Mr. Rowley was no sooner gone than the lawyer took a pinch of snuff, and regarded me with somewhat of a more genial expression.
"Sir," said he, "it is very fortunate for you that your face is so strong a letter of recommendation. Here am I, a tough old practitioner, mixing myself up with your very distressing business; and here is this farmer's lad, who has the wit to take a bribe and the loyalty to come and tell you of it—all, I take it, on the strength of your appearance. I wish I could imagine how it would impress a jury!" says he.
"And how it would affect the hangman, sir?" I asked.

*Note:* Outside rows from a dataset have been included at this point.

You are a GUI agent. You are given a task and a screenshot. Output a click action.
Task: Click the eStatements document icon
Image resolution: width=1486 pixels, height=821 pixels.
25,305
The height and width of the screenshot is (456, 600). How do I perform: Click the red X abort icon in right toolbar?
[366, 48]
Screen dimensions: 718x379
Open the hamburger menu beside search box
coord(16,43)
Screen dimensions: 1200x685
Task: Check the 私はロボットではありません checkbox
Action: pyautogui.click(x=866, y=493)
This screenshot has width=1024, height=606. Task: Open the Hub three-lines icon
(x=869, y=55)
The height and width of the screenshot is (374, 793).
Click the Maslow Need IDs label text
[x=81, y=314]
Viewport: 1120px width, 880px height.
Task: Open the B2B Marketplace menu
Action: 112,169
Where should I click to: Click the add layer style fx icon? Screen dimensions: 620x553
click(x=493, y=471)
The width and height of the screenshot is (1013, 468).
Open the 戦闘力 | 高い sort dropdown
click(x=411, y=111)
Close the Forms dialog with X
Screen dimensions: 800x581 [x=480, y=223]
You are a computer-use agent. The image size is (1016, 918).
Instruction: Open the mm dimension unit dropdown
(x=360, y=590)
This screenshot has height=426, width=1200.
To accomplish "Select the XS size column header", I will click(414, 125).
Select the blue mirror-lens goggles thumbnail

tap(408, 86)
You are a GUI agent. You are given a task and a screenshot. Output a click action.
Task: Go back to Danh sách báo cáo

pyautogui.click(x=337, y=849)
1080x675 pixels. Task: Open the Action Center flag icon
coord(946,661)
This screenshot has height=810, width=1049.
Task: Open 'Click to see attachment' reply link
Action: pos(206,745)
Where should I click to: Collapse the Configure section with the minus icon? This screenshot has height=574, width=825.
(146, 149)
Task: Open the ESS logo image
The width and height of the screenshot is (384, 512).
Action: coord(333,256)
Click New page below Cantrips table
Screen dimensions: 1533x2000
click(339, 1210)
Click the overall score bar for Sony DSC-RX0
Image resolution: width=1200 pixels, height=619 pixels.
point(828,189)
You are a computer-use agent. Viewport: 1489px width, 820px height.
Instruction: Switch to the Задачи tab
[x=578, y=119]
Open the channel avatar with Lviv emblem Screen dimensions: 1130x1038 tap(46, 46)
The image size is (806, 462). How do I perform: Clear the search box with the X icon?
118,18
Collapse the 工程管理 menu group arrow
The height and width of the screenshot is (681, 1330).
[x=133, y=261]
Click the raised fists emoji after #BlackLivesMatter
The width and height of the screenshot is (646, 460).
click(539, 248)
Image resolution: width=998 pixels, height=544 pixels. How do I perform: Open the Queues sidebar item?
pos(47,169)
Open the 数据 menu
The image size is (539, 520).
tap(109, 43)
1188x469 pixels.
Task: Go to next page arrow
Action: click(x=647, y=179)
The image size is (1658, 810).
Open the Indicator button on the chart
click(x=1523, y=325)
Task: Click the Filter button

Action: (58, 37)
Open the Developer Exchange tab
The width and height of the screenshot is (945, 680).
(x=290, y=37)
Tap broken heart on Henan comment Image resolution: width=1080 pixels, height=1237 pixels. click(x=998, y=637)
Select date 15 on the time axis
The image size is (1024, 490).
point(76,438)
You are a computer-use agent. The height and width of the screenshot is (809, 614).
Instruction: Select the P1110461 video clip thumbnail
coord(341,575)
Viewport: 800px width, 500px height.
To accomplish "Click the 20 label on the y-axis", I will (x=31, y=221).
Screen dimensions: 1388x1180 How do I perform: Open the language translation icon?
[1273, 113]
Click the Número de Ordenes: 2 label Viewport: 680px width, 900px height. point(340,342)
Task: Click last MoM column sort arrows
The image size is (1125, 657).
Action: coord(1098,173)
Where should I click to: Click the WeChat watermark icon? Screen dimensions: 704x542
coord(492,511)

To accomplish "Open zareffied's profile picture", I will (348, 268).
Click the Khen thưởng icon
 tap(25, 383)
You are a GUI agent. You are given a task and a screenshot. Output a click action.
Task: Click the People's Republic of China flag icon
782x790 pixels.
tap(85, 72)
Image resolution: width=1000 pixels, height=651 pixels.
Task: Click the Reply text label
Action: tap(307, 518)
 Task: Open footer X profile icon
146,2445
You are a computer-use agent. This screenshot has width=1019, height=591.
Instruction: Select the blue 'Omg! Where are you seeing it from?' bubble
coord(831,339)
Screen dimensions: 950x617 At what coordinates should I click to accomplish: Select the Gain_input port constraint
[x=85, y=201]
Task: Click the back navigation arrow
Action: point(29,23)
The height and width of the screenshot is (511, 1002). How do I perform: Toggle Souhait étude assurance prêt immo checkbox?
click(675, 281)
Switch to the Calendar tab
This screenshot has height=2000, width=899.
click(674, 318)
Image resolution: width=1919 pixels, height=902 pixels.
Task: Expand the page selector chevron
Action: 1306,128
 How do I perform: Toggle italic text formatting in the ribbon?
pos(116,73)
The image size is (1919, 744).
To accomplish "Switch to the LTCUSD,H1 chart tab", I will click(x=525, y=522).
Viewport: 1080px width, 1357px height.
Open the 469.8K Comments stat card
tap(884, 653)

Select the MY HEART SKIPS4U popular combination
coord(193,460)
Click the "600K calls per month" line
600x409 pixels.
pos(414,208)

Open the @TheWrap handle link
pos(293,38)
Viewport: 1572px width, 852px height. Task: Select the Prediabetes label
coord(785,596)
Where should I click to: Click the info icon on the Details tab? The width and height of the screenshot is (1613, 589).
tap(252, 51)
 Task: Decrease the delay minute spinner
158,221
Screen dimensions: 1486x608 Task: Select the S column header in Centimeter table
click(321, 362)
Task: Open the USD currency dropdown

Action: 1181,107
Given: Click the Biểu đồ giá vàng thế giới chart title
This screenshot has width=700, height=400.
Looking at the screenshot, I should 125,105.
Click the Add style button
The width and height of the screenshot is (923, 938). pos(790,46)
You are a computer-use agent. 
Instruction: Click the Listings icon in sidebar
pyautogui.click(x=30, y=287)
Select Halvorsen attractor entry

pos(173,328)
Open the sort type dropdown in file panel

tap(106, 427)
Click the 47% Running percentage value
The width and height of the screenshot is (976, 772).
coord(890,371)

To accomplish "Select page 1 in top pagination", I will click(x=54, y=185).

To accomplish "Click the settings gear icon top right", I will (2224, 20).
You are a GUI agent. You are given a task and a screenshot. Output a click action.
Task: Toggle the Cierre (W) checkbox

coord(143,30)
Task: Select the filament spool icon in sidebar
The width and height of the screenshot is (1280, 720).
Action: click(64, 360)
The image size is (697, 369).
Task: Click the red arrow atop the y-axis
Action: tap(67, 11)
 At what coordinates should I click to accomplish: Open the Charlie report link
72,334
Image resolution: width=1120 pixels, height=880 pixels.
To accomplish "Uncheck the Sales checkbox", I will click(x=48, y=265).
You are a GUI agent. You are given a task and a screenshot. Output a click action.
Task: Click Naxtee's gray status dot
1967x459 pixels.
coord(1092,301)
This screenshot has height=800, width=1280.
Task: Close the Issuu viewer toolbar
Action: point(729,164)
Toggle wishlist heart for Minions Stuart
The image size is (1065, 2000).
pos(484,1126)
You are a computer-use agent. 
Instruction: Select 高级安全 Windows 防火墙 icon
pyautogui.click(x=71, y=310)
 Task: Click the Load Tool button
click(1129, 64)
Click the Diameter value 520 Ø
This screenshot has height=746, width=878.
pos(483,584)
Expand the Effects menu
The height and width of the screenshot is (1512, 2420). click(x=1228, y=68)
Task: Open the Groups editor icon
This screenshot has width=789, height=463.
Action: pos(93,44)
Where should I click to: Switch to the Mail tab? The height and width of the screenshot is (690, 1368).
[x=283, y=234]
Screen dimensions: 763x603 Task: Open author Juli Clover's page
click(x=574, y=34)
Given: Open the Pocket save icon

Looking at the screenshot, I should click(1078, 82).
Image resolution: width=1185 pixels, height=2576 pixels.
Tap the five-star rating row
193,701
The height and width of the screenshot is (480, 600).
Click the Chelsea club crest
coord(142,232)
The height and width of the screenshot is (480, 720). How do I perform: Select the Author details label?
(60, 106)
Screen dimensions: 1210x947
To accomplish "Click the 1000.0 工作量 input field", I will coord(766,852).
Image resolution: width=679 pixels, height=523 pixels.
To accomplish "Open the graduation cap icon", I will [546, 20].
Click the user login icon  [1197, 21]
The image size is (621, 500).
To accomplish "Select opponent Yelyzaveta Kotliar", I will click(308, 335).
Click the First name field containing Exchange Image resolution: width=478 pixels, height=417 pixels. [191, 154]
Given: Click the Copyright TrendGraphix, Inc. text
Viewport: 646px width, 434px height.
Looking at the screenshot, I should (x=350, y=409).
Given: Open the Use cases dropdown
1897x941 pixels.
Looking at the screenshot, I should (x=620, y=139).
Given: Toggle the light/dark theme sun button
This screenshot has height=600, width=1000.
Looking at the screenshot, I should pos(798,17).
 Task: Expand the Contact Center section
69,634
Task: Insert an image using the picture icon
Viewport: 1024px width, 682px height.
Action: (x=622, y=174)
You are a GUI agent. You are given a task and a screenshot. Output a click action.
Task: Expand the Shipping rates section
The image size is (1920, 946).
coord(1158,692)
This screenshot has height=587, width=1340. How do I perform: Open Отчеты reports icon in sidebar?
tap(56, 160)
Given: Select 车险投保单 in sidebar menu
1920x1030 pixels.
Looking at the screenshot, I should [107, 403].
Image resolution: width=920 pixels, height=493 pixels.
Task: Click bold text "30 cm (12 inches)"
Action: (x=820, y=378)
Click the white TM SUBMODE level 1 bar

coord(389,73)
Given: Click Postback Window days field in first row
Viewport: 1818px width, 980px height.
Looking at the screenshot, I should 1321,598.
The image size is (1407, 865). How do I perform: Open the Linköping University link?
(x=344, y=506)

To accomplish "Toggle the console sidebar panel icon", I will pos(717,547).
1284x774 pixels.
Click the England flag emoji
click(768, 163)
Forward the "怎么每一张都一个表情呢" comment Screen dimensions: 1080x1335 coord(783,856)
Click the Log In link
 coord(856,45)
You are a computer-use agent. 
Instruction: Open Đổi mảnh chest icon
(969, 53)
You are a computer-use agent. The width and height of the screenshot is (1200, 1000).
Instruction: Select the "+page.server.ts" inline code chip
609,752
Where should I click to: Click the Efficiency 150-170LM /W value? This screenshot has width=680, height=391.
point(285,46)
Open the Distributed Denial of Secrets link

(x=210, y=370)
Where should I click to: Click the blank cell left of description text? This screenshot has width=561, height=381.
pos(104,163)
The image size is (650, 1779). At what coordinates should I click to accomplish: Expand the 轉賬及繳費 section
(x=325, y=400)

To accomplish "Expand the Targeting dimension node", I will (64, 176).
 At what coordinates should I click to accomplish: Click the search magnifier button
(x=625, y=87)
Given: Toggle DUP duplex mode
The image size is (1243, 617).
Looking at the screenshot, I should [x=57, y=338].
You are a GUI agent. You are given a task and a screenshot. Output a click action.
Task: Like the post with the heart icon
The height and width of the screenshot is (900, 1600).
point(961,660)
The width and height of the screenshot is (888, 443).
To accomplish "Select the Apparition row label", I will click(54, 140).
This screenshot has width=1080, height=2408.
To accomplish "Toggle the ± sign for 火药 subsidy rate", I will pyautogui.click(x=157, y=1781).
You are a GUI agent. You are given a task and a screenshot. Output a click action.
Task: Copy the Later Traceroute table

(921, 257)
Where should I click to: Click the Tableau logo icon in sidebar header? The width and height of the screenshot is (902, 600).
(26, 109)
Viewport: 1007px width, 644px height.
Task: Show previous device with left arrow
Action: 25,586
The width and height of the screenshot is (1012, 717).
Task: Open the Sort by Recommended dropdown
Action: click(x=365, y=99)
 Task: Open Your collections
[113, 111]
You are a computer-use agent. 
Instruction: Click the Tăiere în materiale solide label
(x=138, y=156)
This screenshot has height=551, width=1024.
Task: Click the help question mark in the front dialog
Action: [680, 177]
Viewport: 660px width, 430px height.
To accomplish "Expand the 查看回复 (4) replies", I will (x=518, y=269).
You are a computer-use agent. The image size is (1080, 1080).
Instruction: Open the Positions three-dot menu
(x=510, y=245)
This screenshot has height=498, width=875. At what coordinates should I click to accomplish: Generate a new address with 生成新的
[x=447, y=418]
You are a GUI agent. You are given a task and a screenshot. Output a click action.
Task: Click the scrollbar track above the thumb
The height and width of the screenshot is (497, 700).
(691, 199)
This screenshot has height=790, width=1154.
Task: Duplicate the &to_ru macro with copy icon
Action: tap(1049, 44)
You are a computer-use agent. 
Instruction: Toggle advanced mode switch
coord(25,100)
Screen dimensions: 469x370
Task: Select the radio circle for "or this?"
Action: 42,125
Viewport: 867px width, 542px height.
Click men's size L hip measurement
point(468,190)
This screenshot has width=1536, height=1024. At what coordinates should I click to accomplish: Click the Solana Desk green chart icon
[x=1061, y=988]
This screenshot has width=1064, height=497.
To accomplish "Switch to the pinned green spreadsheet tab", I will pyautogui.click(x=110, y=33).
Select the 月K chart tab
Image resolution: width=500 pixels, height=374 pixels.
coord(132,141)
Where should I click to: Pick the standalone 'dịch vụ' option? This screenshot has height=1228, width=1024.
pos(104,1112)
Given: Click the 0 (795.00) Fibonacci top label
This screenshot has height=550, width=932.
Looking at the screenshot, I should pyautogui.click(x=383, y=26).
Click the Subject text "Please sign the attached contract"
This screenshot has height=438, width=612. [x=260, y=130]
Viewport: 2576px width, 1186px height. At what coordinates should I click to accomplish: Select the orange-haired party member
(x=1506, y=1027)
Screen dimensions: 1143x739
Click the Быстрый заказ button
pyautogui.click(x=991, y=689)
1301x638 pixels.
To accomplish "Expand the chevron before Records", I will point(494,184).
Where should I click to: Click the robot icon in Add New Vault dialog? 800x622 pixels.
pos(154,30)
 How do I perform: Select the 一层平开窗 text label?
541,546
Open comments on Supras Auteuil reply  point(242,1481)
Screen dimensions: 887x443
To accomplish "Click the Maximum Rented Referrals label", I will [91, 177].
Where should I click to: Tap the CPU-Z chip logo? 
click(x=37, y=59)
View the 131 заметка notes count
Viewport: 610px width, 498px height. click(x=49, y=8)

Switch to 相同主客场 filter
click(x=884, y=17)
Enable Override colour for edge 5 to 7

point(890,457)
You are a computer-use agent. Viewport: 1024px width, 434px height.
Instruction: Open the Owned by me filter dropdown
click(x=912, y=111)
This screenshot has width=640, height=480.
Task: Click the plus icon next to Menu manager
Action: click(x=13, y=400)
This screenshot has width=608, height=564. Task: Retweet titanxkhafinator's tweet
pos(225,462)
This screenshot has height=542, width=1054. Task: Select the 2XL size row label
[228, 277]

"Absit omen!" said Mr. Romaine devoutly.
We were just so far in our talk, when I heard a sound that brought my heart into my mouth: the sound of some one slyly trying the handle of the door. It had been preceded by no audible footstep. Since the departure of Rowley our wing of the house had been entirely silent. And we had every right to suppose ourselves alone, and to conclude that the new-comer, whoever he might be, was come on a clandestine, if not a hostile, errand.
"Who is there?" asked Romaine.
"It's only me, sir," said the soft voice of Dawson. "It's the Viscount, sir. He is very desirous to speak with you on business."
"Tell him I shall come shortly, Dawson," said the lawyer. "I am at present engaged."
"Thank you, sir!" said Dawson.
And we heard his feet draw off slowly along the corridor.
"Yes," said Mr. Romaine, speaking low, and maintaining the attitude of one intently listening, "there is another foot. I cannot be deceived!"
"I think there was indeed!" said I. "And what troubles me—I am not sure that the other has gone entirely away. By the time it got the length of the head of the stair the tread was plainly single."
"Ahem—blockaded?" asked the lawyer.
"A siege en règle!" I exclaimed.
"Let us come farther from the door," said Romaine, "and reconsider this damnable position. Without doubt, Alain was this moment at the door. He hoped to enter and get a view of you, as if by accident. Baffled in this, has he stayed himself, or has he planted Dawson here by way of sentinel?"
"Himself, beyond a doubt," said I. "And yet to what end? He cannot think to pass the night there!"
"If it were only possible to pay no heed!" said Mr. Romaine. "But this is the accursed drawback of your position. We can do nothing openly. I must smuggle you out of this room and out of this house like seizable goods; and how am I to set about it with a sentinel planted at your very door?"
"There is no good in being agitated," said I.
"None at all," he acquiesced. "And, come to think of it, it is droll enough that I should have been that very moment commenting on your personal appearance, when your cousin came upon this mission. I was saying, if you remember, that your face was as good or better than a letter of recommendation. I wonder if M. Alain would be like the rest of us—I wonder what he would think of it?"
Mr. Romaine was sitting in a chair by the fire with his back to the windows, and I was myself kneeling on the hearthrug and beginning mechanically to pick up the scattered bills, when a honeyed voice joined suddenly in our conversation.
"He thinks well of it, Mr. Romaine. He begs to join himself to that circle of admirers which you indicate to exist already."